Dataset records:
========

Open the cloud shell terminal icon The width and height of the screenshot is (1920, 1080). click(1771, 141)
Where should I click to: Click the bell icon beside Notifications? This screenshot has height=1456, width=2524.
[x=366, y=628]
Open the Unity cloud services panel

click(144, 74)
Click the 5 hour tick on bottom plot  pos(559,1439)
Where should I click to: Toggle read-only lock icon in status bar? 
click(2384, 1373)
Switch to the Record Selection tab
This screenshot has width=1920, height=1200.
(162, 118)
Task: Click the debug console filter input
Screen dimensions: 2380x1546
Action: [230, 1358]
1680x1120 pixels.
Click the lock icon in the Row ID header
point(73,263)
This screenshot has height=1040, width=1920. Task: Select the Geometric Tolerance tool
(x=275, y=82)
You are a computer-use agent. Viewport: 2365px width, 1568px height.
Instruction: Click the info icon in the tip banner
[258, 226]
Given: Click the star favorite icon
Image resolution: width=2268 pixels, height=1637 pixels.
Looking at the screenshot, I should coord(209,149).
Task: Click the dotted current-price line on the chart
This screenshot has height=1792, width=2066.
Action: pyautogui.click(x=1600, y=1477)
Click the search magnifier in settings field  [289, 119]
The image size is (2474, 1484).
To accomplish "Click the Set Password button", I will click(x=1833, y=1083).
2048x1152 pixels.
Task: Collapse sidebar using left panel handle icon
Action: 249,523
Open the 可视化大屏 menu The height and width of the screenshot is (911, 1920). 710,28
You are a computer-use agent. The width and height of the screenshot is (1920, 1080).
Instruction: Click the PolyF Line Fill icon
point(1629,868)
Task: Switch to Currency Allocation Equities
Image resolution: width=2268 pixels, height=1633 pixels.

========

Set down exactly the lines of the data above, beginning with the line that has "Task: Click the debug console filter input" and ending with the line that has "Task: Click the dotted", and no others.

Task: Click the debug console filter input
Screen dimensions: 2380x1546
Action: [230, 1358]
1680x1120 pixels.
Click the lock icon in the Row ID header
point(73,263)
This screenshot has height=1040, width=1920. Task: Select the Geometric Tolerance tool
(x=275, y=82)
You are a computer-use agent. Viewport: 2365px width, 1568px height.
Instruction: Click the info icon in the tip banner
[258, 226]
Given: Click the star favorite icon
Image resolution: width=2268 pixels, height=1637 pixels.
Looking at the screenshot, I should coord(209,149).
Task: Click the dotted current-price line on the chart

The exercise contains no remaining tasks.